Reproduce the stretch of rows from the very first one through the line containing "Looking at the screenshot, I should tap(32, 42).", keeping every character unchanged.

Some rows
— Begin —

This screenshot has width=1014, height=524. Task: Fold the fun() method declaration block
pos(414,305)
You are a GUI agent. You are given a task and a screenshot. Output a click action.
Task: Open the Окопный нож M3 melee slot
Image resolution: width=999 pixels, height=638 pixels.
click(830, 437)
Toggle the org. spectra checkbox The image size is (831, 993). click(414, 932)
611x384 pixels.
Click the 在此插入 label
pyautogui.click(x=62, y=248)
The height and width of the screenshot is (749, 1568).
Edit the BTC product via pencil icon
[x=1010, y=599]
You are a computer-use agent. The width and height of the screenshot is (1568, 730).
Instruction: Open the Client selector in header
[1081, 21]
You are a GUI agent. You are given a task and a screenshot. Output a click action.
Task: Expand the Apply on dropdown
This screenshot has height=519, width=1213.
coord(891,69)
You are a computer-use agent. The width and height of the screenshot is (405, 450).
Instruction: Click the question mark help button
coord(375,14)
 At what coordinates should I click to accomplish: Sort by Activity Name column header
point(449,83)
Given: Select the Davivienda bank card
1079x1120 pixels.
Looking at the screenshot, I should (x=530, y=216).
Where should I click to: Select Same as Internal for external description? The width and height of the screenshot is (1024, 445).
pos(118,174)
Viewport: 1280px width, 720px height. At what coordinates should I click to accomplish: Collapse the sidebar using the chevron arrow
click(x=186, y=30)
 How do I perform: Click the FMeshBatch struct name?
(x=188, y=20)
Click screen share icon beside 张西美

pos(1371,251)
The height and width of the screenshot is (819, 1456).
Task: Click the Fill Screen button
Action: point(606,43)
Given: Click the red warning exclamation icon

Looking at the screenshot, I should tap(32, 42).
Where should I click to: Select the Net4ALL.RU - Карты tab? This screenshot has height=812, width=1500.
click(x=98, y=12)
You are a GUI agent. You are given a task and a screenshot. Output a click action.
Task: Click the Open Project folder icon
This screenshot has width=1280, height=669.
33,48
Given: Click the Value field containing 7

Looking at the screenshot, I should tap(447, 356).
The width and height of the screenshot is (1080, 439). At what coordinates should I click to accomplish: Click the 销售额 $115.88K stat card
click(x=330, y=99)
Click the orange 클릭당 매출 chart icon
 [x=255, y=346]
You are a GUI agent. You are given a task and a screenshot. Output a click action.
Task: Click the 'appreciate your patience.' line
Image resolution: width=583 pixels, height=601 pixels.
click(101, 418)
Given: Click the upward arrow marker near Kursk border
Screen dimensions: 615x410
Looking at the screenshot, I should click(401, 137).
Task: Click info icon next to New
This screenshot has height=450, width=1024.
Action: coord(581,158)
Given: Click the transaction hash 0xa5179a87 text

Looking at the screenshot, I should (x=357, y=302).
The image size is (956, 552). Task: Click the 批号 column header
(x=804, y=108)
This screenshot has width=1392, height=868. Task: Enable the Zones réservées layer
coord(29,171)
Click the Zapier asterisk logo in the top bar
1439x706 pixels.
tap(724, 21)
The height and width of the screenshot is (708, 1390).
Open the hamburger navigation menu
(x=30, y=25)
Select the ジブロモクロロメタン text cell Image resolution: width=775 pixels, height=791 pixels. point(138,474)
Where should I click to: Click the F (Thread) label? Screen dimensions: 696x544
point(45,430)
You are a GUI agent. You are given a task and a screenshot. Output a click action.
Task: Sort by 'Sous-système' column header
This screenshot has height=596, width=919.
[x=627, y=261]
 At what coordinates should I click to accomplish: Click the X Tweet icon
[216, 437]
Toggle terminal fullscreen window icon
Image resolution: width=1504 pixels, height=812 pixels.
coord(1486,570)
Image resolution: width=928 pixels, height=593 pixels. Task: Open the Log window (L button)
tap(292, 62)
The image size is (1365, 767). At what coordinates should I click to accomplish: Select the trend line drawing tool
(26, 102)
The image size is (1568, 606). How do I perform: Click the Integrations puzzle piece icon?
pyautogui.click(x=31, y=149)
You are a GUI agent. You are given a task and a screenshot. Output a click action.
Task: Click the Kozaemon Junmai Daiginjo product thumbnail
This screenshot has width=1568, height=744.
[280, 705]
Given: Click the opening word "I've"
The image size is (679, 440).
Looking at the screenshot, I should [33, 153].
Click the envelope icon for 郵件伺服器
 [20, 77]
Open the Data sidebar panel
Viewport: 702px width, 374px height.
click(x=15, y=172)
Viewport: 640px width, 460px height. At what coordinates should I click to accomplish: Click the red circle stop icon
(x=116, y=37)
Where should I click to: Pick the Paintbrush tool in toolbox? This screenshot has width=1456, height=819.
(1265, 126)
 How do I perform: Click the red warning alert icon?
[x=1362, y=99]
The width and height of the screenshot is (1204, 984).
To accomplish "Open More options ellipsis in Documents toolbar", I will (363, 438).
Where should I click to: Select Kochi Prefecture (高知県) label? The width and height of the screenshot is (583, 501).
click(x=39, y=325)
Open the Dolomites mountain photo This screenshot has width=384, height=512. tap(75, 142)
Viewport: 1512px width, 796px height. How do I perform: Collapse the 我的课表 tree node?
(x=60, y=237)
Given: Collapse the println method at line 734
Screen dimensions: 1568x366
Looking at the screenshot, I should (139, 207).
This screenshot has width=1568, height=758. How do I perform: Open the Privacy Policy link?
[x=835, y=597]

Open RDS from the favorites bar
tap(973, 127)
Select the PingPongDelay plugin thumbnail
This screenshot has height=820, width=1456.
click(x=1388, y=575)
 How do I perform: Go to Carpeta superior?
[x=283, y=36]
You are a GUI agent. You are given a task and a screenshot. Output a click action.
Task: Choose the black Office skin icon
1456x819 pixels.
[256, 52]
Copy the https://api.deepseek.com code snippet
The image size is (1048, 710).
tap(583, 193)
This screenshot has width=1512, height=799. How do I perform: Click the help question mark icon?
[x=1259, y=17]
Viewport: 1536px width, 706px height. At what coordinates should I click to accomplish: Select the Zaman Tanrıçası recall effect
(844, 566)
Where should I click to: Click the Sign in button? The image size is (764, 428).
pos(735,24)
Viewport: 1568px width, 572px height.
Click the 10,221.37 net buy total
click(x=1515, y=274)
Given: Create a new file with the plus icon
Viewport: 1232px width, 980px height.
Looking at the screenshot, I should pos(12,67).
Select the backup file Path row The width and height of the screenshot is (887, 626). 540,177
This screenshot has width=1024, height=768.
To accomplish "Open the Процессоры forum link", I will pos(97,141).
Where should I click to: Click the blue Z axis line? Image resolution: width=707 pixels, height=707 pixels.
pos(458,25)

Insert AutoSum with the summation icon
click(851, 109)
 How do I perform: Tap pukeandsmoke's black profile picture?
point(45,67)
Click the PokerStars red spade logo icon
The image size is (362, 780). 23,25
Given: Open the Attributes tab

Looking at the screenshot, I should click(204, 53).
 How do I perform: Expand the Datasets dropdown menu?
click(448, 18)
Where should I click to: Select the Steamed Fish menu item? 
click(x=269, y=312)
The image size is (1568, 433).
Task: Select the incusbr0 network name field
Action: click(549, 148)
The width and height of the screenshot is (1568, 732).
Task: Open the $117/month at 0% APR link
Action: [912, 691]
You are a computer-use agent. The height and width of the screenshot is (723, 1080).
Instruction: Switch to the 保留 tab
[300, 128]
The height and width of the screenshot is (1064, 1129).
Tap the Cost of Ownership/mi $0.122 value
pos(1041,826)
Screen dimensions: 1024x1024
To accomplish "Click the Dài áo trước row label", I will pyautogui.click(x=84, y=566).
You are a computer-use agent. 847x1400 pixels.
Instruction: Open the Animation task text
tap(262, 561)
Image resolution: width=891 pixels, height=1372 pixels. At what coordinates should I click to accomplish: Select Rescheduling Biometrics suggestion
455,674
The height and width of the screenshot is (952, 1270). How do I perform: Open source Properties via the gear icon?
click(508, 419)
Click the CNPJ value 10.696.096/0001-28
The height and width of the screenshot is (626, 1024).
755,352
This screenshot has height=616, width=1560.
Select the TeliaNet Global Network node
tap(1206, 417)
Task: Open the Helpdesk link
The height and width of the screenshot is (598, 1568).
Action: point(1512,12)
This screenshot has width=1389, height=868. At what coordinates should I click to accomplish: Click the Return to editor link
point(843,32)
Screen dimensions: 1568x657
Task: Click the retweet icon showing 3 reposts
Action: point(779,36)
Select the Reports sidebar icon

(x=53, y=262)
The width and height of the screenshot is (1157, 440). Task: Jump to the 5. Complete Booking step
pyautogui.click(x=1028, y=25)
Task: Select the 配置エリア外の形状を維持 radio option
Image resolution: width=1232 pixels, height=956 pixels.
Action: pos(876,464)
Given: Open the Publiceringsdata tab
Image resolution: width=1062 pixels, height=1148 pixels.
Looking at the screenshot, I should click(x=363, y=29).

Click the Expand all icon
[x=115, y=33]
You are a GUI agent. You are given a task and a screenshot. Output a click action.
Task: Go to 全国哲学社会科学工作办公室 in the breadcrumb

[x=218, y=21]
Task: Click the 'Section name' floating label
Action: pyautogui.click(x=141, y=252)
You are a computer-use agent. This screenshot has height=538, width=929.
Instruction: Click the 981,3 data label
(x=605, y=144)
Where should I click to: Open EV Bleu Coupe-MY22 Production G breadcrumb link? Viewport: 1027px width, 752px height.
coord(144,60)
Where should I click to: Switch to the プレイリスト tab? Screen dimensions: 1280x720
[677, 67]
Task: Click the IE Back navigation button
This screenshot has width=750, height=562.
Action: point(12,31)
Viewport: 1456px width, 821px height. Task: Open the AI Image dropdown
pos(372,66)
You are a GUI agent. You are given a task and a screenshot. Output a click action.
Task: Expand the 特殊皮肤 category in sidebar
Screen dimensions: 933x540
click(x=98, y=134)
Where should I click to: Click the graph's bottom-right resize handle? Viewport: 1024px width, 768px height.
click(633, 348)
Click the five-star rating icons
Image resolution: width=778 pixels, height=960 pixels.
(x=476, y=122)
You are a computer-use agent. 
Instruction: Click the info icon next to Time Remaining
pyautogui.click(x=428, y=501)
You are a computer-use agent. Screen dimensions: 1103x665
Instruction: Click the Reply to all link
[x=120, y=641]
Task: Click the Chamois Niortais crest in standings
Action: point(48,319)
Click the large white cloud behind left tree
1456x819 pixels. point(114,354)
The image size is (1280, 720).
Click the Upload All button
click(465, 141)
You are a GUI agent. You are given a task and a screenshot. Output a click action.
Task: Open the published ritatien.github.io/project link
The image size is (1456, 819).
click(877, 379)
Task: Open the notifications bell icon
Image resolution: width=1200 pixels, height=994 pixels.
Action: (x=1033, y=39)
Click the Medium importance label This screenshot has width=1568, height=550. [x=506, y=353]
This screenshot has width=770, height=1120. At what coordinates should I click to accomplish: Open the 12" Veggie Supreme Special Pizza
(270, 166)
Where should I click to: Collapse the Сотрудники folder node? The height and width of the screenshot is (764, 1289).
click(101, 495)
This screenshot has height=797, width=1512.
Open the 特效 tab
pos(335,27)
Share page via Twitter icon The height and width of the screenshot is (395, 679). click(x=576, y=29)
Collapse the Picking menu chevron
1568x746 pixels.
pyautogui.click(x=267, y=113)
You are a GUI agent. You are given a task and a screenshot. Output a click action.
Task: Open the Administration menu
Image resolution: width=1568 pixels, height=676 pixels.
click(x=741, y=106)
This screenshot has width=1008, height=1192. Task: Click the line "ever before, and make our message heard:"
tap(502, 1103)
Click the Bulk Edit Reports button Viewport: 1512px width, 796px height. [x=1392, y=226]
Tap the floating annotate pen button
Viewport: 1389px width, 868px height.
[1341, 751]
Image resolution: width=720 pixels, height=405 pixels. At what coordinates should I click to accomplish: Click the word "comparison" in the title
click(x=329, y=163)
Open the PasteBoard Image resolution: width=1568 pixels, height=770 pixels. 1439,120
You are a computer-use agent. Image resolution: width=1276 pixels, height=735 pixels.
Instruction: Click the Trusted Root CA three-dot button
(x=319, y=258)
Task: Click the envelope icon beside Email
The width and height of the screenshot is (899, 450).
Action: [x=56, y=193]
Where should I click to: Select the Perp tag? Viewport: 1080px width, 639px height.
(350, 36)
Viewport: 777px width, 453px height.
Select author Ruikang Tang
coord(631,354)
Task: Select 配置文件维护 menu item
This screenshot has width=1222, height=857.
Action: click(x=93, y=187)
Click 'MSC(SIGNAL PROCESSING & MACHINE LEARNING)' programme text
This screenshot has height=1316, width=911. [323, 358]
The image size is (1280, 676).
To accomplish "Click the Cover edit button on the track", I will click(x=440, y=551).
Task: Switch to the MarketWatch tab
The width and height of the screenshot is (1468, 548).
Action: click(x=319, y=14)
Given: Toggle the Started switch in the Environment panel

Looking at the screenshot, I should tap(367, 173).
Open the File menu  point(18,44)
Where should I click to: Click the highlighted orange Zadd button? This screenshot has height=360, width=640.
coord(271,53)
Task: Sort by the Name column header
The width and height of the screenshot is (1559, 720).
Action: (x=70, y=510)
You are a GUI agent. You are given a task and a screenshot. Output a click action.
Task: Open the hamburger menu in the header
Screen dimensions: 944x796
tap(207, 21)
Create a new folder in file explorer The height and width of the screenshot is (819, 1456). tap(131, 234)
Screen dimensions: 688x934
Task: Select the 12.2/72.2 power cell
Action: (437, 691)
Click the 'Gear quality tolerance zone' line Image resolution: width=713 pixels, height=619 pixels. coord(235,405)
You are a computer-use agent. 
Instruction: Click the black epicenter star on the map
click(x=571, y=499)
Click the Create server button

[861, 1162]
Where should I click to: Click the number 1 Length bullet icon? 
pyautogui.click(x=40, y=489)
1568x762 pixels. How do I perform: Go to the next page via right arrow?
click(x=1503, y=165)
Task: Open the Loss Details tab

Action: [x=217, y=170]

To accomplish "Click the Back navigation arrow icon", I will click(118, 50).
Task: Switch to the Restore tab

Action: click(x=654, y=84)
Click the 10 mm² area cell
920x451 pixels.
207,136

— End —

Written solution:
This screenshot has width=1014, height=524. Task: Fold the fun() method declaration block
pos(414,305)
You are a GUI agent. You are given a task and a screenshot. Output a click action.
Task: Open the Окопный нож M3 melee slot
Image resolution: width=999 pixels, height=638 pixels.
click(830, 437)
Toggle the org. spectra checkbox The image size is (831, 993). click(414, 932)
611x384 pixels.
Click the 在此插入 label
pyautogui.click(x=62, y=248)
The height and width of the screenshot is (749, 1568).
Edit the BTC product via pencil icon
[x=1010, y=599]
You are a computer-use agent. The width and height of the screenshot is (1568, 730).
Instruction: Open the Client selector in header
[1081, 21]
You are a GUI agent. You are given a task and a screenshot. Output a click action.
Task: Expand the Apply on dropdown
This screenshot has height=519, width=1213.
coord(891,69)
You are a computer-use agent. The width and height of the screenshot is (405, 450).
Instruction: Click the question mark help button
coord(375,14)
 At what coordinates should I click to accomplish: Sort by Activity Name column header
point(449,83)
Given: Select the Davivienda bank card
1079x1120 pixels.
Looking at the screenshot, I should (x=530, y=216).
Where should I click to: Select Same as Internal for external description? The width and height of the screenshot is (1024, 445).
pos(118,174)
Viewport: 1280px width, 720px height. At what coordinates should I click to accomplish: Collapse the sidebar using the chevron arrow
click(x=186, y=30)
 How do I perform: Click the FMeshBatch struct name?
(x=188, y=20)
Click screen share icon beside 张西美

pos(1371,251)
The height and width of the screenshot is (819, 1456).
Task: Click the Fill Screen button
Action: point(606,43)
Given: Click the red warning exclamation icon

Looking at the screenshot, I should tap(32, 42).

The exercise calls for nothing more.